From the records below, copy each line in which the string "computer" occurs.

_EXERCISE INPUTS_
***
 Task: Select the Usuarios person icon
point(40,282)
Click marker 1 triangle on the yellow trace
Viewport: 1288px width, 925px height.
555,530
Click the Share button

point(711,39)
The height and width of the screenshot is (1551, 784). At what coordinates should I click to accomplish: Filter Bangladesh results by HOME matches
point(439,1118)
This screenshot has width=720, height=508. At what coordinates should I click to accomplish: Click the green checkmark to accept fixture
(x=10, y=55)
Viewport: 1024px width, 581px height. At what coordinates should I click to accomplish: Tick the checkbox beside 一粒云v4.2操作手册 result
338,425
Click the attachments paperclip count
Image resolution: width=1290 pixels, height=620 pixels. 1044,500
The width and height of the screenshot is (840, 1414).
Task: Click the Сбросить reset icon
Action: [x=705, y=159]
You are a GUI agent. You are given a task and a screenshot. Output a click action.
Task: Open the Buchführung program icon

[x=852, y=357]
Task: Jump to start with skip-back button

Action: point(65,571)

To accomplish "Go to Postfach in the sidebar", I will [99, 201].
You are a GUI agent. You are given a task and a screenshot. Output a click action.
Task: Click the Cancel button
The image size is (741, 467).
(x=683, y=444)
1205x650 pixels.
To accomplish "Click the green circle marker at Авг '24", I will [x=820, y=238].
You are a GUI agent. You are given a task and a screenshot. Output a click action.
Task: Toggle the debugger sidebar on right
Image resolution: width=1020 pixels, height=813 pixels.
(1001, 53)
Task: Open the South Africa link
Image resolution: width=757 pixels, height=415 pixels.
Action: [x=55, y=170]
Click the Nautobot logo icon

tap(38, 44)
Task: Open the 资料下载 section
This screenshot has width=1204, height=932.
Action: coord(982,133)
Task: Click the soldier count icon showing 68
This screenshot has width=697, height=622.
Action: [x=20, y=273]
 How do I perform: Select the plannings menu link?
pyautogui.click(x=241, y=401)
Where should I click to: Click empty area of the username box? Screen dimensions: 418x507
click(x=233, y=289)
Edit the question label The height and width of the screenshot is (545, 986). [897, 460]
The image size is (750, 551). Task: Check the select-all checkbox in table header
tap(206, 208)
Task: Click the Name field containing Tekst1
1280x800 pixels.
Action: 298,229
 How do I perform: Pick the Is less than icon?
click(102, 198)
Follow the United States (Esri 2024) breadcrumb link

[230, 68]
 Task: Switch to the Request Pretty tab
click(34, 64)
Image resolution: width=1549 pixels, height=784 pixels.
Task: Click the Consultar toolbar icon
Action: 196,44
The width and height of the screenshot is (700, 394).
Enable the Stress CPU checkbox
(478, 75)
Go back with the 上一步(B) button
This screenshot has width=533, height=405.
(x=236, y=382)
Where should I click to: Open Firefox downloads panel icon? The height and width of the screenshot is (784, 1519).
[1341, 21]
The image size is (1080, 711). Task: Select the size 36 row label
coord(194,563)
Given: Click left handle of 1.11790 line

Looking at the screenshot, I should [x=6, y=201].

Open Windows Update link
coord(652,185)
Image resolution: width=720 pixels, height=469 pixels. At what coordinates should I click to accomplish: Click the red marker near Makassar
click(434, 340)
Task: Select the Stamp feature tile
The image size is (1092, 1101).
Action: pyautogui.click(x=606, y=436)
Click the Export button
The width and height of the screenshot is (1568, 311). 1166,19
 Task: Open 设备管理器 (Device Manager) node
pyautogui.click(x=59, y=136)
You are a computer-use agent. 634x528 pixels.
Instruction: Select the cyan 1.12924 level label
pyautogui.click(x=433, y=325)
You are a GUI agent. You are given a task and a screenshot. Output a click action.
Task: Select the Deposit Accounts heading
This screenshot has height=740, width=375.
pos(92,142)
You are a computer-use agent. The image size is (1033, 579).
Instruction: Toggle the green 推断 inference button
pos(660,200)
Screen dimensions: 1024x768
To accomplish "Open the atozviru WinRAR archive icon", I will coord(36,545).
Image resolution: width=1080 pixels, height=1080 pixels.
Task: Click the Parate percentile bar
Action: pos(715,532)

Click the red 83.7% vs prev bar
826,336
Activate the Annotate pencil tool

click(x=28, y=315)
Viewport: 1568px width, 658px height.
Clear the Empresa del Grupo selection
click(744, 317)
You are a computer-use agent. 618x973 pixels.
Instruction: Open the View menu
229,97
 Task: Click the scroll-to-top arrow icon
***
_TASK RESULT_
You are a computer-use agent. 634x528 pixels.
You are a computer-use agent. The image size is (1033, 579).
You are a computer-use agent. 618x973 pixels.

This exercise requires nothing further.